WHAT IS EXPECTED — Copy out the lines of the records verbatim, starting from the line containing "Where should I click to: Open the three-dot" and ending with the line containing "Action: (439, 30)", both included.

Element lookup records
────────────────

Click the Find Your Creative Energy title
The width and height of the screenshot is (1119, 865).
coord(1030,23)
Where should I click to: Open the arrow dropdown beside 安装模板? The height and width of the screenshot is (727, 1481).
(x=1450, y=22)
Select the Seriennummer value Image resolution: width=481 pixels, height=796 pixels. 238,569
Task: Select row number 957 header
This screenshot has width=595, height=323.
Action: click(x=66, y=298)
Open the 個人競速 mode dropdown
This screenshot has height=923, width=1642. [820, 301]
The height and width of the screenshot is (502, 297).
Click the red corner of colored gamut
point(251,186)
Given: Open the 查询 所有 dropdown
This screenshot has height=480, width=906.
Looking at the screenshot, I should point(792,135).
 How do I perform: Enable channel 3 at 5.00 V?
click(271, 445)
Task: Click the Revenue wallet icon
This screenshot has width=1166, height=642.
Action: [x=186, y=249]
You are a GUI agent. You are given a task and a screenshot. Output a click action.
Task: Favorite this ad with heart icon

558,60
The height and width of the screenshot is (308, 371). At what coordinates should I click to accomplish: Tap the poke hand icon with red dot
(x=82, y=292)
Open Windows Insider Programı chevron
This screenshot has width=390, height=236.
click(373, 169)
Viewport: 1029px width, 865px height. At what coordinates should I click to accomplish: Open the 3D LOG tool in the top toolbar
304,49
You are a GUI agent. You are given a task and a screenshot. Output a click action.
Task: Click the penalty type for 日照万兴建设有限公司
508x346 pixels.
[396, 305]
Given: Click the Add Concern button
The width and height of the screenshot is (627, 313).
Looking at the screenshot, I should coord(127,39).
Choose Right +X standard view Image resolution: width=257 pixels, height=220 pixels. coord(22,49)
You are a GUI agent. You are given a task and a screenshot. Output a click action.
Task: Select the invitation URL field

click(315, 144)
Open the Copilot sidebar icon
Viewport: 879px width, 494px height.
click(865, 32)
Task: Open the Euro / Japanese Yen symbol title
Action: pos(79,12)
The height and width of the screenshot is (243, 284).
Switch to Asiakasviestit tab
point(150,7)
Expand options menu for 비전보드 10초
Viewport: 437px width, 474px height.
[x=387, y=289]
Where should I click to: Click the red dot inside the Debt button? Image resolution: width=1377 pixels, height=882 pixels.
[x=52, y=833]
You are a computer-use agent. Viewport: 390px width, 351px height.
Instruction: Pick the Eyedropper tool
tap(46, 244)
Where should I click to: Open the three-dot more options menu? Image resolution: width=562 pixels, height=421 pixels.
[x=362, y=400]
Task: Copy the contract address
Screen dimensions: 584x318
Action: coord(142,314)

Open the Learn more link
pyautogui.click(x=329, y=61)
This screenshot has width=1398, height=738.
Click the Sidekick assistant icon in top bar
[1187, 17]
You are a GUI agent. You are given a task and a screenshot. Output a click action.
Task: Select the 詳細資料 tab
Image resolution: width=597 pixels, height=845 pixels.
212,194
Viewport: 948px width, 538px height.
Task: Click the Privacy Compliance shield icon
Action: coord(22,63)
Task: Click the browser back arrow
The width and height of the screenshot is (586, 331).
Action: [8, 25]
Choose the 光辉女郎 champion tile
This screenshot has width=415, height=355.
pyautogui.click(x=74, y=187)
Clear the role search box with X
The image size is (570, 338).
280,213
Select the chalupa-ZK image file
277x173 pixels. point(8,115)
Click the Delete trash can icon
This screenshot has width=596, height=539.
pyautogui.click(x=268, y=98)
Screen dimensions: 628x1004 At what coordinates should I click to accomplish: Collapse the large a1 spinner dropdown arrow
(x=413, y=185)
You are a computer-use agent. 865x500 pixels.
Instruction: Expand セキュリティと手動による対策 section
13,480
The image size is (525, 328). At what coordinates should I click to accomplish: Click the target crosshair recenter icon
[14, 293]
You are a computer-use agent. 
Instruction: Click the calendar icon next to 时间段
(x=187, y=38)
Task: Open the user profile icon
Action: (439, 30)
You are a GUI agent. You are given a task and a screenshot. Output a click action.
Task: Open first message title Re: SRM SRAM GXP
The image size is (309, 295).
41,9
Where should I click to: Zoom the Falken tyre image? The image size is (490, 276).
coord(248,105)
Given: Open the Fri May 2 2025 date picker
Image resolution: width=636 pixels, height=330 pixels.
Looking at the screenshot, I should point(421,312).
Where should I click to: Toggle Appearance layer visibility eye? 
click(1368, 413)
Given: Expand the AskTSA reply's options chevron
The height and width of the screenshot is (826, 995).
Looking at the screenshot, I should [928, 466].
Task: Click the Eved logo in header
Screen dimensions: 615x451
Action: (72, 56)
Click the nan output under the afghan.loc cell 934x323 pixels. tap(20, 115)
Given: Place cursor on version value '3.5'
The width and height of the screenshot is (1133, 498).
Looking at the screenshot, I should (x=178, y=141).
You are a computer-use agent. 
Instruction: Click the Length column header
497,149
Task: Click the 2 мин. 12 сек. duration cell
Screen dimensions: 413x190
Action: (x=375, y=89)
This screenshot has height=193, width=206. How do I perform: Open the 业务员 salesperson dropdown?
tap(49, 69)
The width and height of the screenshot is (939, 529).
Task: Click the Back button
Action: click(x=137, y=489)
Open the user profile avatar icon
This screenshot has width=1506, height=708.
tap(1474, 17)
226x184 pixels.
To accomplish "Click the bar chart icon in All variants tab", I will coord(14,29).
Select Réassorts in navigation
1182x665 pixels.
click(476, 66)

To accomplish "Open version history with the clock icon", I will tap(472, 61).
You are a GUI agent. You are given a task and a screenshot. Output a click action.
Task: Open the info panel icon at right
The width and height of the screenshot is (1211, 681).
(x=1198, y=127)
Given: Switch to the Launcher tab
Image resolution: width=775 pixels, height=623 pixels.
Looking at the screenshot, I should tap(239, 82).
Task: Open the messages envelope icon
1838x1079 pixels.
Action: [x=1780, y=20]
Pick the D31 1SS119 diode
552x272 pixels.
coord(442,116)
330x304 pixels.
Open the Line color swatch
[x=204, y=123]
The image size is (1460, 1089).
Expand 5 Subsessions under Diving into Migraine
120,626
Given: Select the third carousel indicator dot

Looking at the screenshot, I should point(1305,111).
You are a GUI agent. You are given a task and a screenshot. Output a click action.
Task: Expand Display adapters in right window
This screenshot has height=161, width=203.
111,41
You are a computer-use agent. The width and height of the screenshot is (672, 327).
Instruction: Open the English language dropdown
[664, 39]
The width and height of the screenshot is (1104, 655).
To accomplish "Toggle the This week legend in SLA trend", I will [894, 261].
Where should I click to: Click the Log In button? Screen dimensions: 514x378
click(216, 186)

────────────────

EXERCISE RESPONSE —
Where should I click to: Open the three-dot more options menu? Image resolution: width=562 pixels, height=421 pixels.
[x=362, y=400]
Task: Copy the contract address
Screen dimensions: 584x318
Action: coord(142,314)

Open the Learn more link
pyautogui.click(x=329, y=61)
This screenshot has width=1398, height=738.
Click the Sidekick assistant icon in top bar
[1187, 17]
You are a GUI agent. You are given a task and a screenshot. Output a click action.
Task: Select the 詳細資料 tab
Image resolution: width=597 pixels, height=845 pixels.
212,194
Viewport: 948px width, 538px height.
Task: Click the Privacy Compliance shield icon
Action: coord(22,63)
Task: Click the browser back arrow
The width and height of the screenshot is (586, 331).
Action: [8, 25]
Choose the 光辉女郎 champion tile
This screenshot has width=415, height=355.
pyautogui.click(x=74, y=187)
Clear the role search box with X
The image size is (570, 338).
280,213
Select the chalupa-ZK image file
277x173 pixels. point(8,115)
Click the Delete trash can icon
This screenshot has width=596, height=539.
pyautogui.click(x=268, y=98)
Screen dimensions: 628x1004 At what coordinates should I click to accomplish: Collapse the large a1 spinner dropdown arrow
(x=413, y=185)
You are a computer-use agent. 865x500 pixels.
Instruction: Expand セキュリティと手動による対策 section
13,480
The image size is (525, 328). At what coordinates should I click to accomplish: Click the target crosshair recenter icon
[14, 293]
You are a computer-use agent. 
Instruction: Click the calendar icon next to 时间段
(x=187, y=38)
Task: Open the user profile icon
Action: (439, 30)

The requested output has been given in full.